Honors he has received include the 1999 Layman of the Year Award from the Kiwanis Clubs of West Tennessee, Mississippi and Louisville; the 1999 Humanitarian of the Year Award from the Memphis City Council; 1999 induction into the Society of Entrepreneurs; and 1998 Distinguished Physician Award for the State of Tennessee-The Tennessee Medical Association.
Regan is a native Memphian, who attended Christian Brothers High School, the University of Notre Dame and the University of Tennessee Law School. He is a partner with Thomason, Hendrix, Harvey, Johnson and Mitchell, and serves as counsel to various diocesan organizations.
Regan worked closely on plans for the St. Peter Village campus and has been instrumental in working with government officials involving HUD funding since the development of St. Peter Manor in Memphis. In 1981, he was instrumental in securing the original funding for St. Peter Villa Rehabilitation and Nursing Center on the St. Peter Village Campus.
For two years, Regan worked to secure facilities and funding to expand Catholic Charities Homeless Service programs, including Genesis House, Dozier House and Sophia's House.
His services, however, have not been limited to Associated Catholic Charities programs.
Regan has worked with Ave Maria Home and St. Patrick Neighborhood Housing Corp., as well as with the Sacred Heart Missions Housing Corp. in Walls, Miss.
He has consulted closely with Sister Elaine Wicks in Project Outreach to help the poor in Fayette County. Regan also works with the Community Foundation, Southern College of Optometry, Memphis Partners, Southeast Foundation, Southeast Mental Health Center and the WDIA Goodwill Fund.
Scruggs is known as "Mr. Chuck" to youngsters and their parents who watch "Hello Mr. Chuck!" and WKNO's "Ready to Learn" children's programs.
Since coming to Memphis in 1972 as vice president and general manager of WDIA-AM, Scruggs has been engaged with numerous community organizations.
He served with Lucius Birch as co-chair of the first NAACP Freedom Fund Dinner in 1975, and he currently is a Golden Heritage Member of the organization.
In 1982, while at WDIA, he led a campaign that helped save the town of Mound Bayou, Miss.
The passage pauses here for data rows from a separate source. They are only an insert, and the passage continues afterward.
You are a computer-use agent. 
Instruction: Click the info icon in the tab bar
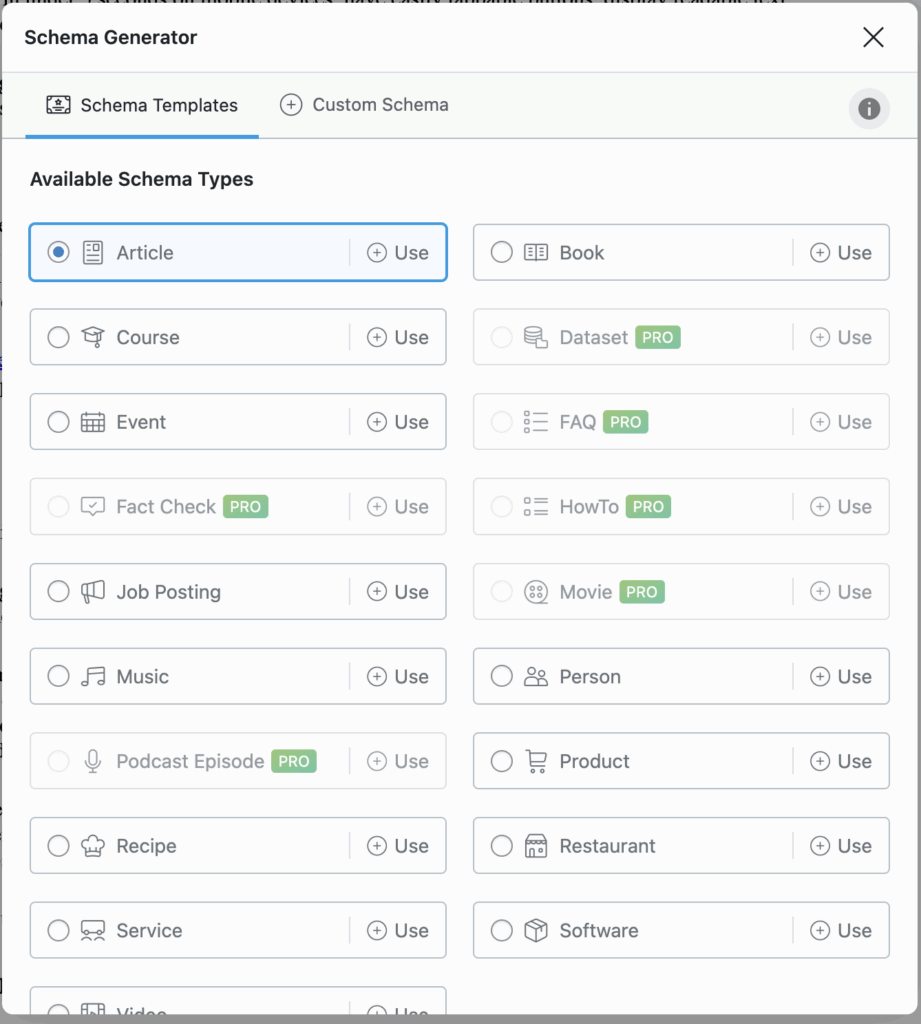click(868, 108)
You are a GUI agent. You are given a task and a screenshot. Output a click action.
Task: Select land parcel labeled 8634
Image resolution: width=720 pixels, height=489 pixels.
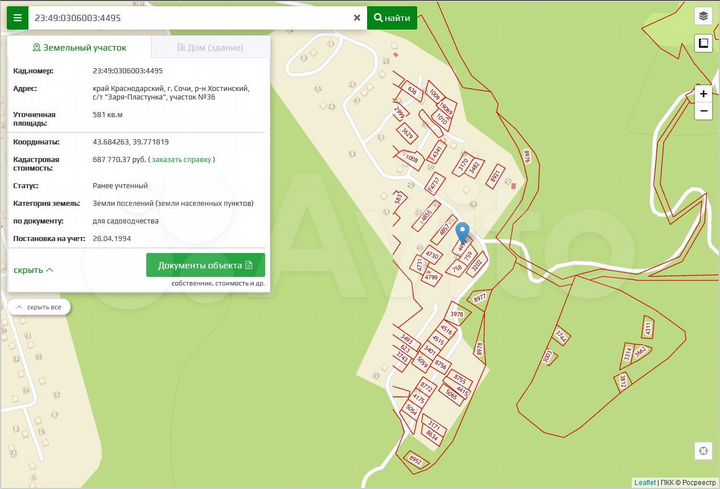point(431,436)
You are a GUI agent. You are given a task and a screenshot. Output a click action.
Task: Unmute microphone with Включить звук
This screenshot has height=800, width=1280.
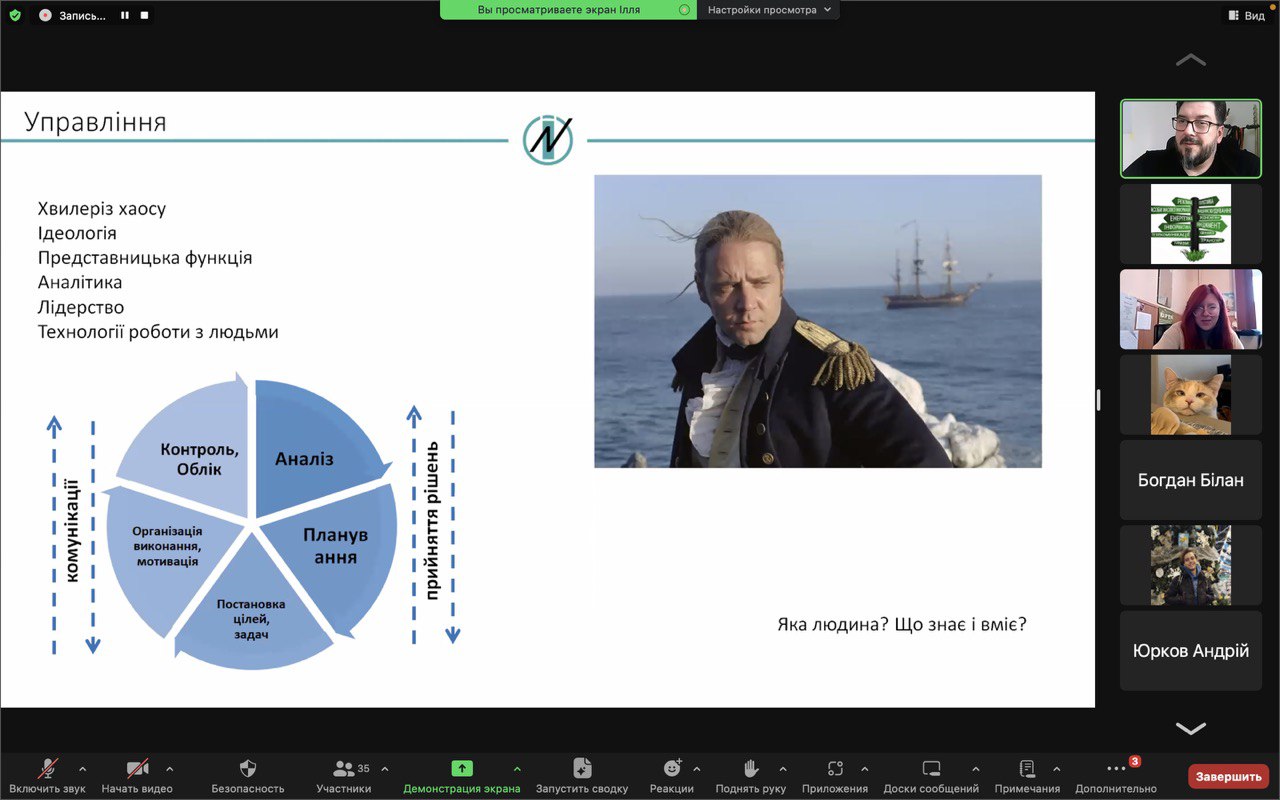tap(47, 769)
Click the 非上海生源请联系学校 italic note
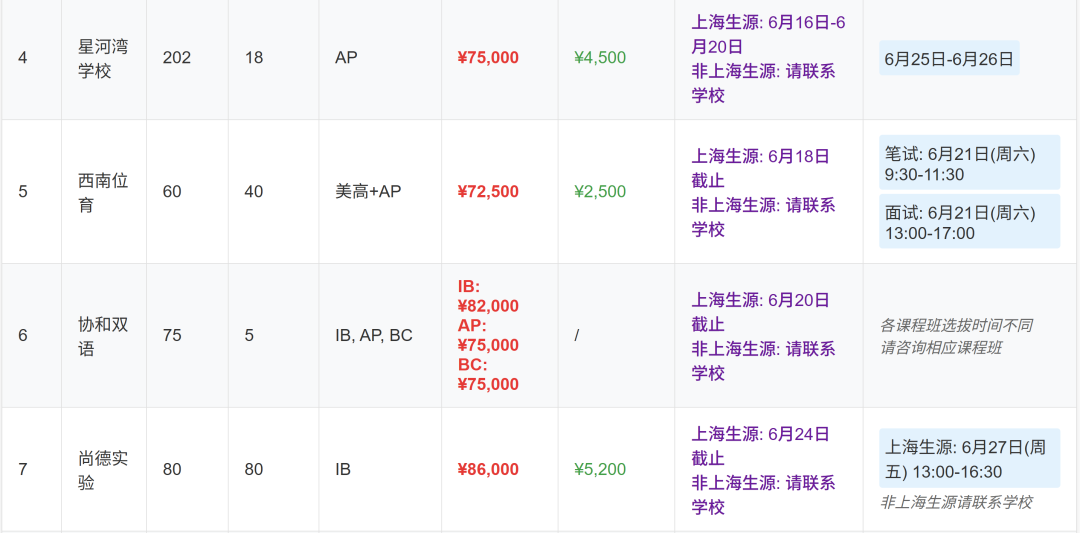This screenshot has height=533, width=1080. (x=956, y=502)
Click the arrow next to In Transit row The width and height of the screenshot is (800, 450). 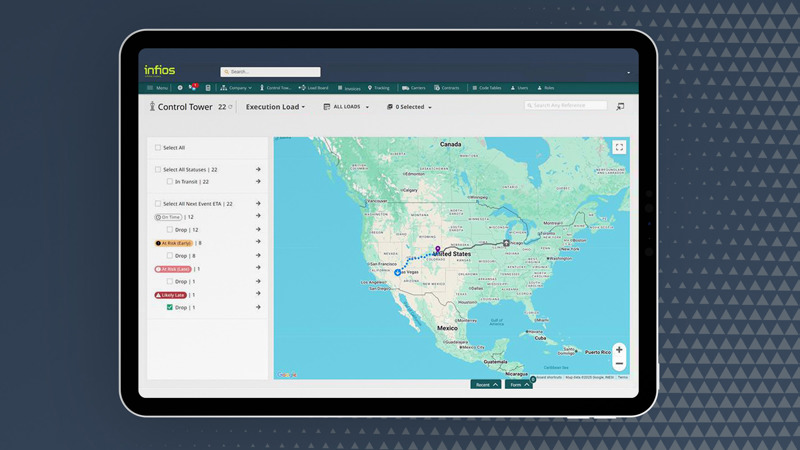coord(258,182)
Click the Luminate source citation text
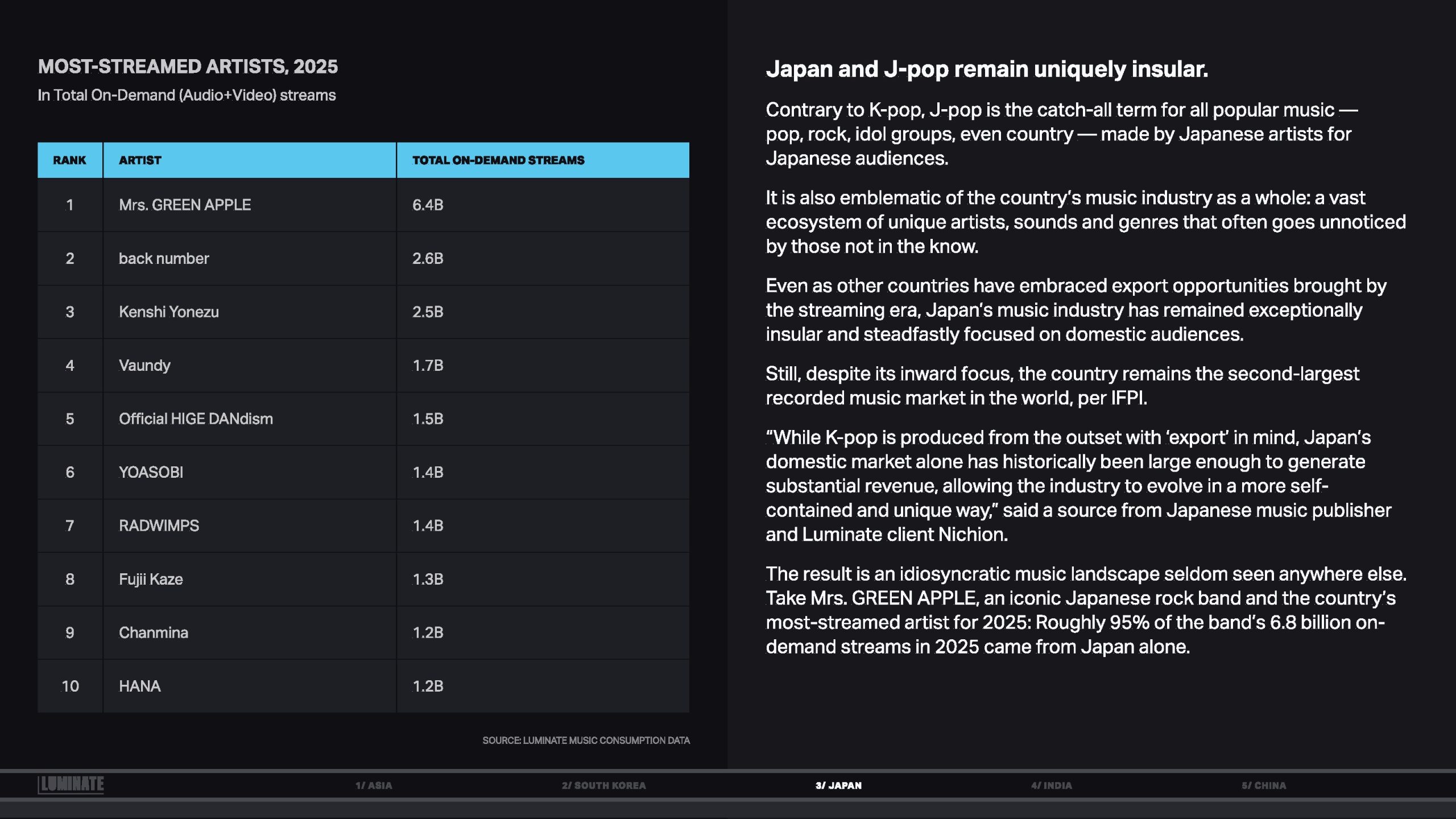1456x819 pixels. click(586, 741)
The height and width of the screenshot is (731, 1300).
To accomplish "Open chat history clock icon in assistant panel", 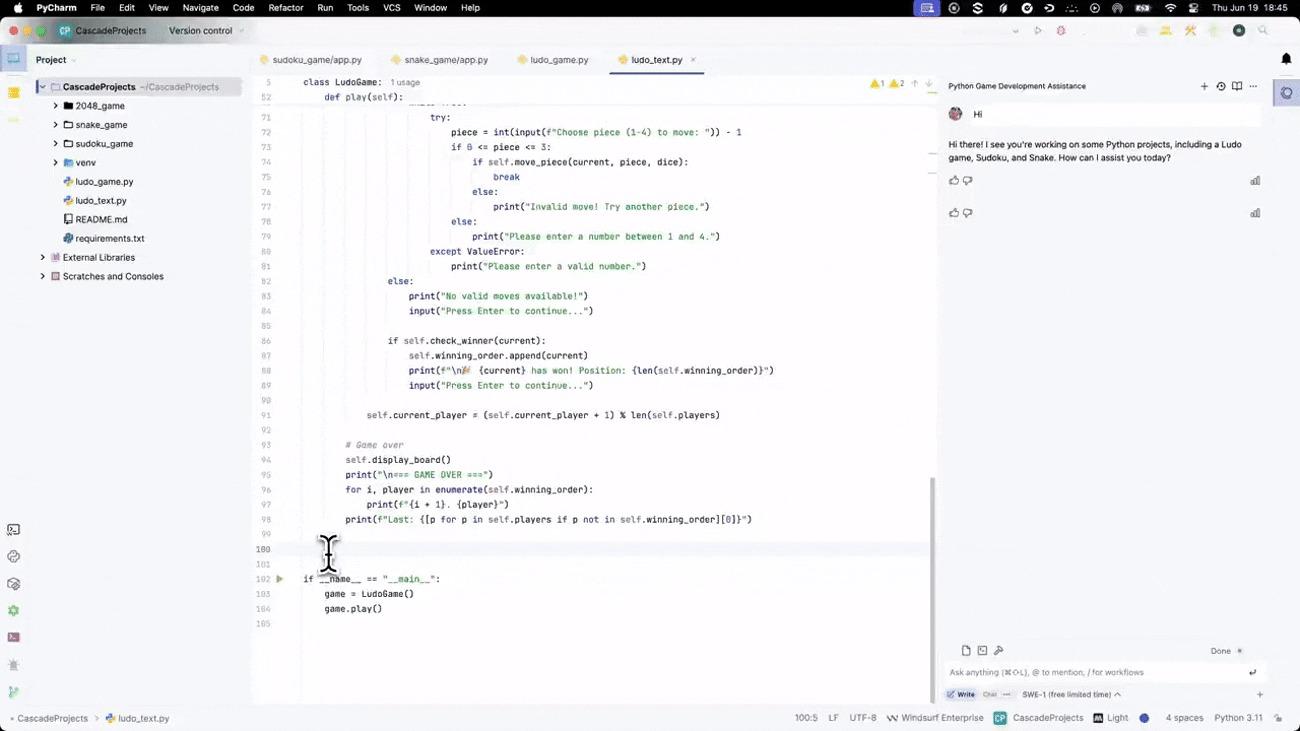I will pos(1220,87).
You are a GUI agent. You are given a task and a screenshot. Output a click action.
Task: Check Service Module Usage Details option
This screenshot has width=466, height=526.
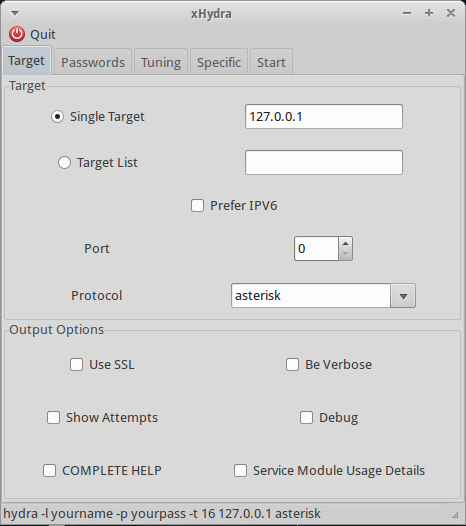[x=240, y=470]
He continues to serve as the volunteer president of the non-profit WDIA Goodwill Fund.
Scruggs also organized the Lorraine Civil Rights Museum Foundation in 1982 and served as its first president. As one of the founders of the Museum Foundation, he worked for almost 10 years to establish what is now the National Civil Rights Museum. He also served on the Museum Foundation's board of directors and its executive committee for more than 12 years.
He is a member of the National Association for the Education of Young Children and an NCCJ regional advisor, past presiding chair and past national trustee. In addition, Scruggs serves on the President's Circle at Christian Brothers University and on Project RAP, Beat the Odds Advisory Committee.
Scruggs' commitment is to youth, and he has spent a lifetime working for children.
"They are our future ... the people we are going to have to live with," he said.